Founded in 2018, MeaTech integrated tissue engineering and 3D printing technologies to produce animal-free cuts of beef. Stem cells are taken from the umbilical cord— so no animal is harmed in the sampling process—and multiplied in a bioreactor. The stem cells are then differentiated into the needed cell types, like muscle and fat cells. These distinct cells become the cellular inks used by the 3D printer, which prints a complex structure of fat and muscle cells that can grow into an actual cut of meat.
“3D printed tissues are at the cutting edge of cell-based meat technology,” Kate Krueger, a cell biologist and alternative proteins consultant for Helikon Consulting told me this week in an email interview.
MeaTech’s most recent initiative, named Project Carpaccio because of the products similarity to the thinly sliced Italian meat. The printed single layer of tissue proved the team could successfully sort muscle and fat stem cells, produce the necessary cellular ink and combine the meat and fat cells in a way that causes them to coalesce into a single structure.
MeaTech is one of a few companies exclusively aiming to produce whole muscle tissue. The majority of cultured meat to date has been ground or minced, made by manually combining lab grown cells into a sludge that can be turned into a burger, nugget or patty. While both types of cultured meat are necessary to disrupt the meat industry, growing muscle tissue is decidedly more difficult. Tissue engineers have to mimic the intricate systems that support muscle growth in an animal.
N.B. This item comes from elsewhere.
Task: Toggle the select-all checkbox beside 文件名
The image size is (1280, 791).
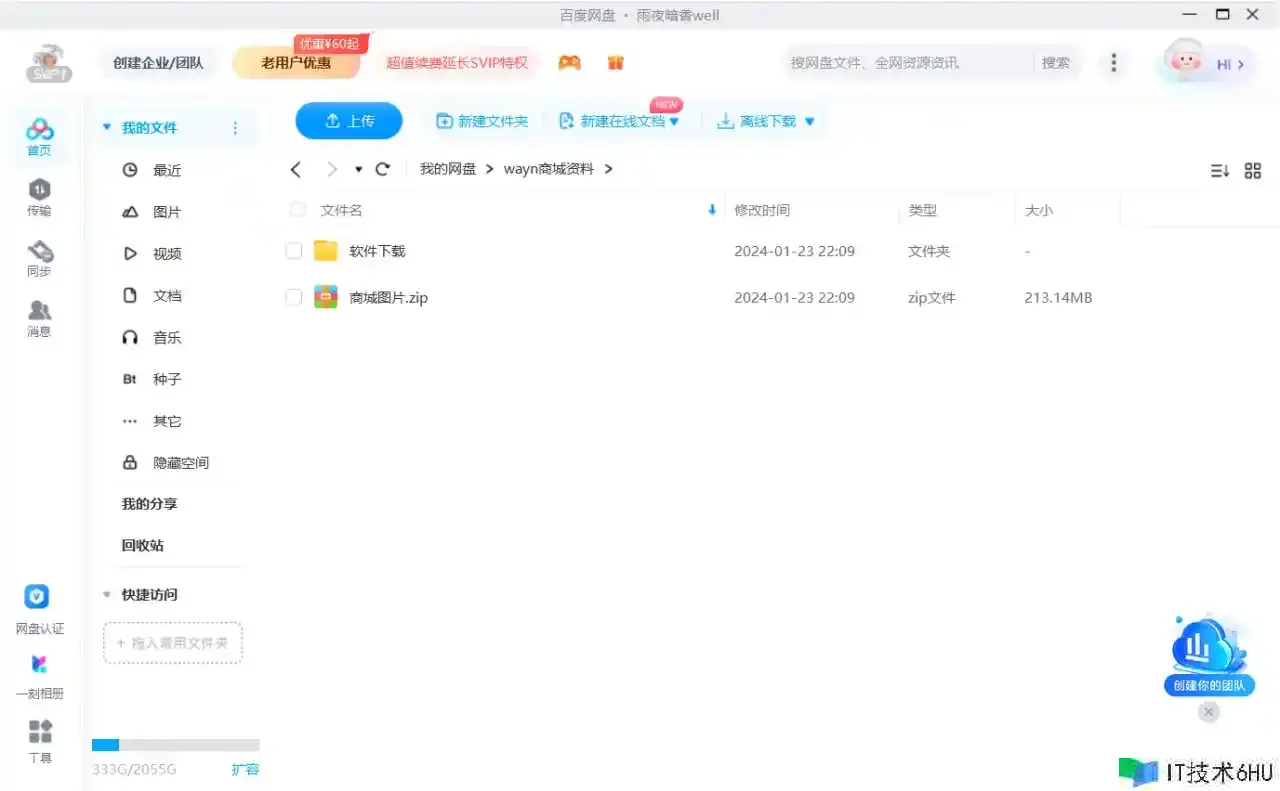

“It’s easier to make minced meat and we understand that – but we’re not going there. We believe the real solution will come from growing large, industrial-size chunks of meat,” CEO Sharon Fima told the Jerusalem Post earlier this year.
Project Carpaccio shows proof of concept and a lot of progress in two years. But MeaTech’s 3D printed steaks have a long road ahead. Regulatory approval, affordability and scalability are still major hurdles that could take up to a decade to overcome, Fima told Haaretz in March. Their competitors, however, believe they’ll be on plates and burgers within the year. Fellow Isreali startup, Redefine, announced in June that their printed steak will be in restaurants by the end of 2020 and in supermarkets by 2022. And SavorEats plans to test out their plant-based burgers, which are 3D printed and cooked simultaneously, in a leading fast food chain within the next twelve months.
With Project Carpaccio finished ahead of schedule, MeaTech is on to the next challenge, printing a quarter pound (100 gram) steak. They will print the steak’s foundational structure, grow it so size in an incubator and see if it passes the taste test.